Task input:
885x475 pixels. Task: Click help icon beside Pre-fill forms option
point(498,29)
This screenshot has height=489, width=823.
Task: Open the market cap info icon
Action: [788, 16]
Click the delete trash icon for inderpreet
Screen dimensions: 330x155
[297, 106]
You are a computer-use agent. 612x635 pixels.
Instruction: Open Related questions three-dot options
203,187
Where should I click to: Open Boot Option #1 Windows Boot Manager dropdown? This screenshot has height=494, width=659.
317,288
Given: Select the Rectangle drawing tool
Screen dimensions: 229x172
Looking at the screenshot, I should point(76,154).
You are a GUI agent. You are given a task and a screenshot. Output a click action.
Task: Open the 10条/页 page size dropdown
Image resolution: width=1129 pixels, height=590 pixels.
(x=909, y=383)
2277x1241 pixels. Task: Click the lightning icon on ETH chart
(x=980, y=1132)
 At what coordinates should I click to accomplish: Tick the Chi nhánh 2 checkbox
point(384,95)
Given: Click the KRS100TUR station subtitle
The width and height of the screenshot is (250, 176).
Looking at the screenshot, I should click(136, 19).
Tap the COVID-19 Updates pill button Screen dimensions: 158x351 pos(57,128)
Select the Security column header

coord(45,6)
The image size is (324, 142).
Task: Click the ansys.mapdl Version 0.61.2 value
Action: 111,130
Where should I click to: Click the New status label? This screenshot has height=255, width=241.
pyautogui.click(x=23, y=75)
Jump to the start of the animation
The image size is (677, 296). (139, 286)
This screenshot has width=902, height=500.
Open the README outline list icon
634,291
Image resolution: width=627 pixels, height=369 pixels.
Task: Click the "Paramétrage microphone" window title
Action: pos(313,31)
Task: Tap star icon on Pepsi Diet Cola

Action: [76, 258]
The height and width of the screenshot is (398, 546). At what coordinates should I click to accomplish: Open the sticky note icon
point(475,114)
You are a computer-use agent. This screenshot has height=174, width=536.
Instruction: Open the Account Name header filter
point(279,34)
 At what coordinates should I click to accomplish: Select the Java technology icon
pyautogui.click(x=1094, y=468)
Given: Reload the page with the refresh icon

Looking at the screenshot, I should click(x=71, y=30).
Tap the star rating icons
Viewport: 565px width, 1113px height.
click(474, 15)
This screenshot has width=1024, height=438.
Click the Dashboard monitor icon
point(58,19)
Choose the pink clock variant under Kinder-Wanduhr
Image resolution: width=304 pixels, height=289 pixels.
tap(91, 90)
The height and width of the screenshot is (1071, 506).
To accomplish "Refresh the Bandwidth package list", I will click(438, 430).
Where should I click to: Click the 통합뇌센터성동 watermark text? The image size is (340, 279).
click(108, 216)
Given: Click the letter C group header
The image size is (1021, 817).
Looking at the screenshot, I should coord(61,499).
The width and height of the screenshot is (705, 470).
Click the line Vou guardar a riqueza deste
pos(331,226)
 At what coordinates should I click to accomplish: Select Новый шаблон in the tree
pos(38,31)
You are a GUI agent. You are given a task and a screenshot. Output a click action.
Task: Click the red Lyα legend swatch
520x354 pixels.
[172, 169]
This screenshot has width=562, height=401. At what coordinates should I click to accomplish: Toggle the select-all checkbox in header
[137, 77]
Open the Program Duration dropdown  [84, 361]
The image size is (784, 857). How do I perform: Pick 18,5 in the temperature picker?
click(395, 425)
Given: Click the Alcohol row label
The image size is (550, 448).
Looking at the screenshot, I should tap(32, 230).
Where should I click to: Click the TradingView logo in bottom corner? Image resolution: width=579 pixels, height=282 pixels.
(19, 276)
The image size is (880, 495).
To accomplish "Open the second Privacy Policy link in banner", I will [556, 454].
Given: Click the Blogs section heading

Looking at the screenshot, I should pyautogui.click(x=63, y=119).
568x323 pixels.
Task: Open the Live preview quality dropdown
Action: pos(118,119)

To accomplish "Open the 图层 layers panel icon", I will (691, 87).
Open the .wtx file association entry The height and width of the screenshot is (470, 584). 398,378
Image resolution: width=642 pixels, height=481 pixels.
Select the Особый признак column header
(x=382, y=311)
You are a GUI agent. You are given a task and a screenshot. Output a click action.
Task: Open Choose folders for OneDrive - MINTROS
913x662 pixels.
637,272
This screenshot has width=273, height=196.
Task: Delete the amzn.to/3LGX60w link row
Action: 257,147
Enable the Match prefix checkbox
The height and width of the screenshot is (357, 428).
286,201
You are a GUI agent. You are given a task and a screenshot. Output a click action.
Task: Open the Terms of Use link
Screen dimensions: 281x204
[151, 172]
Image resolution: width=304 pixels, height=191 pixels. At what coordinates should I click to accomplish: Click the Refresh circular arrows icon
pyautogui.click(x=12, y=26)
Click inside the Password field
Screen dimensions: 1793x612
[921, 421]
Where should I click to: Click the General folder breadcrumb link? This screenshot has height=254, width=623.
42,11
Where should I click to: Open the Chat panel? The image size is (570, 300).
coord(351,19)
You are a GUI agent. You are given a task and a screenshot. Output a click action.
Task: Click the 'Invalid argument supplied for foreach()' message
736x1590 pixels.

What you will do: Retype every line of the data, keeping each one exactly as it is.

Completed task:
885x475 pixels. Task: Click help icon beside Pre-fill forms option
point(498,29)
This screenshot has height=489, width=823.
Task: Open the market cap info icon
Action: [788, 16]
Click the delete trash icon for inderpreet
Screen dimensions: 330x155
[297, 106]
You are a computer-use agent. 612x635 pixels.
Instruction: Open Related questions three-dot options
203,187
Where should I click to: Open Boot Option #1 Windows Boot Manager dropdown? This screenshot has height=494, width=659.
317,288
Given: Select the Rectangle drawing tool
Screen dimensions: 229x172
Looking at the screenshot, I should point(76,154).
You are a GUI agent. You are given a task and a screenshot. Output a click action.
Task: Open the 10条/页 page size dropdown
Image resolution: width=1129 pixels, height=590 pixels.
(x=909, y=383)
2277x1241 pixels. Task: Click the lightning icon on ETH chart
(x=980, y=1132)
 At what coordinates should I click to accomplish: Tick the Chi nhánh 2 checkbox
point(384,95)
Given: Click the KRS100TUR station subtitle
The width and height of the screenshot is (250, 176).
Looking at the screenshot, I should click(136, 19).
Tap the COVID-19 Updates pill button Screen dimensions: 158x351 pos(57,128)
Select the Security column header

coord(45,6)
The image size is (324, 142).
Task: Click the ansys.mapdl Version 0.61.2 value
Action: 111,130
Where should I click to: Click the New status label? This screenshot has height=255, width=241.
pyautogui.click(x=23, y=75)
Jump to the start of the animation
The image size is (677, 296). (139, 286)
This screenshot has width=902, height=500.
Open the README outline list icon
634,291
Image resolution: width=627 pixels, height=369 pixels.
Task: Click the "Paramétrage microphone" window title
Action: pos(313,31)
Task: Tap star icon on Pepsi Diet Cola

Action: [76, 258]
The height and width of the screenshot is (398, 546). At what coordinates should I click to accomplish: Open the sticky note icon
point(475,114)
You are a computer-use agent. This screenshot has height=174, width=536.
Instruction: Open the Account Name header filter
point(279,34)
 At what coordinates should I click to accomplish: Select the Java technology icon
pyautogui.click(x=1094, y=468)
Given: Reload the page with the refresh icon

Looking at the screenshot, I should click(x=71, y=30).
Tap the star rating icons
Viewport: 565px width, 1113px height.
click(474, 15)
This screenshot has width=1024, height=438.
Click the Dashboard monitor icon
point(58,19)
Choose the pink clock variant under Kinder-Wanduhr
Image resolution: width=304 pixels, height=289 pixels.
tap(91, 90)
The height and width of the screenshot is (1071, 506).
To accomplish "Refresh the Bandwidth package list", I will click(438, 430).
Where should I click to: Click the 통합뇌센터성동 watermark text? The image size is (340, 279).
click(108, 216)
Given: Click the letter C group header
The image size is (1021, 817).
Looking at the screenshot, I should coord(61,499).
The width and height of the screenshot is (705, 470).
Click the line Vou guardar a riqueza deste
pos(331,226)
 At what coordinates should I click to accomplish: Select Новый шаблон in the tree
pos(38,31)
You are a GUI agent. You are given a task and a screenshot. Output a click action.
Task: Click the red Lyα legend swatch
520x354 pixels.
[172, 169]
This screenshot has width=562, height=401. At what coordinates should I click to accomplish: Toggle the select-all checkbox in header
[137, 77]
Open the Program Duration dropdown  [84, 361]
The image size is (784, 857). How do I perform: Pick 18,5 in the temperature picker?
click(395, 425)
Given: Click the Alcohol row label
The image size is (550, 448).
Looking at the screenshot, I should tap(32, 230).
Where should I click to: Click the TradingView logo in bottom corner? Image resolution: width=579 pixels, height=282 pixels.
(19, 276)
The image size is (880, 495).
To accomplish "Open the second Privacy Policy link in banner", I will [556, 454].
Given: Click the Blogs section heading

Looking at the screenshot, I should pyautogui.click(x=63, y=119).
568x323 pixels.
Task: Open the Live preview quality dropdown
Action: pos(118,119)

To accomplish "Open the 图层 layers panel icon", I will (691, 87).
Open the .wtx file association entry The height and width of the screenshot is (470, 584). 398,378
Image resolution: width=642 pixels, height=481 pixels.
Select the Особый признак column header
(x=382, y=311)
You are a GUI agent. You are given a task and a screenshot. Output a click action.
Task: Open Choose folders for OneDrive - MINTROS
913x662 pixels.
637,272
This screenshot has width=273, height=196.
Task: Delete the amzn.to/3LGX60w link row
Action: 257,147
Enable the Match prefix checkbox
The height and width of the screenshot is (357, 428).
286,201
You are a GUI agent. You are given a task and a screenshot. Output a click action.
Task: Open the Terms of Use link
Screen dimensions: 281x204
[151, 172]
Image resolution: width=304 pixels, height=191 pixels. At what coordinates should I click to accomplish: Click the Refresh circular arrows icon
pyautogui.click(x=12, y=26)
Click inside the Password field
Screen dimensions: 1793x612
[921, 421]
Where should I click to: Click the General folder breadcrumb link? This screenshot has height=254, width=623.
42,11
Where should I click to: Open the Chat panel? The image size is (570, 300).
coord(351,19)
You are a GUI agent. You are given a task and a screenshot. Output a click action.
Task: Click the 'Invalid argument supplied for foreach()' message
736x1590 pixels.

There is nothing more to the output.